━━━ Passage provided ━━━
Sunday, 10 February 2013

Fine Art with Heart

The White House Gallery, Illovo, Johannesburg
This lovely contemporary gallery features etchings, lithographs, screenprints, bronzes and ceramics by various local and international artists. The White House Gallery is a popular source for Contemporary American & European Art, as well as contemporary masters such as Marc Chagall, Pablo Picasso, Henry Moore & more, in South Africa and worldwide.
Their current exhibition showcasing the work of Artist Jim Dine is one that will interest and delight all alike. A must to view in person and perhaps you will make a purchase!   

This exhibition is fine art with heart - could one call it He'art? Especially in light of Valentines on 14 February and Jim's subject matter being hearts and Venus?
The White House Gallery began its business life as an art and framing dealership trading under the name, Creative Frames Group. When the idea for The White House Gallery was first conceived they had a bigger picture in mind. More than catering to the discerning tastes of serious collectors of contemporary, local and international art, they wanted to create an ambience in which first time buyers with no real knowledge of art would feel equally at home. With a wide-ranging inventory consisting of paintings, drawings, sculpture, and prints, one may find significant examples by artists Fernando Botero, Alexander Calder, Jim Dine, Jean Dubuffet, Sam Francis, David Hockney, Frank Stella, Andy Warhol, Tom Wesselmann and many more.
━━━
Please condense the paragraph in the gallery post that begins "The White House Gallery began its business life" into no more than three sentences, keeping its main facts.
━━━ Provided material ━━━
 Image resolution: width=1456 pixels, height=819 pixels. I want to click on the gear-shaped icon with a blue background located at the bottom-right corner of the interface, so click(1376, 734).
━━━
(Completed exercise): The White House Gallery started out as an art and framing dealership trading as Creative Frames Group. It set out to serve serious collectors of contemporary, local and international art while also making first-time buyers with little knowledge of art feel at home. Its inventory of paintings, drawings, sculpture and prints includes work by Fernando Botero, Alexander Calder, Jim Dine, Jean Dubuffet, Sam Francis, David Hockney, Frank Stella, Andy Warhol, Tom Wesselmann and many others.